Next, we examined GAP43 phosphorylation upon PKC inhibition or PMA treatment in A4-007 cells. We observed a dose-dependent decrease in pGAP43 levels upon PKC inhibition, with no change in overall GAP43 levels (Figure 4I). Immunofluorescence analysis of A4-018 cells showed abundant expression of pGAP43 at the outer edges of neurospheres and TMs (Figure 4J). PKC inhibition resulted in decreased pGAP43 levels (Figure 4J), whereas PKC activation by PMA increased pGAP43 expression in TMs (Figure 4K).

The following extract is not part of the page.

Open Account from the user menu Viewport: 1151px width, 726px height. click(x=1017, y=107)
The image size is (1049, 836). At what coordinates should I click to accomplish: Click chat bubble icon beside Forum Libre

To further investigate the importance of PKC in TM formation and GAP43 phosphorylation, we examined the expression profiles of PRKCA and PRKCB in TM-forming GBM neurosphere cultures along with one GBM neurosphere culture unable to form TMs (A4-004), one GBM neurosphere culture that lost the ability to form TMs (A4-012) and one adherent cell line (A4-004 cultured in medium supplemented with fetal calf serum). RT-qPCR analysis revealed elevated levels of FABP7 and GAP43 RNA in all GBM neurospheres tested (Supplementary Figure 8), with an ~5X reduction in FABP7 RNA levels in non-TM-forming A4-012 compared to TM-forming A4-012 cells. PRKCA RNA levels were high in all samples except for non-TM-forming A4-012 cells. PRKCB RNA was not detected in our GBM neurosphere cultures with the exception of A4-012 (TM and non-TM forming) and A4-018.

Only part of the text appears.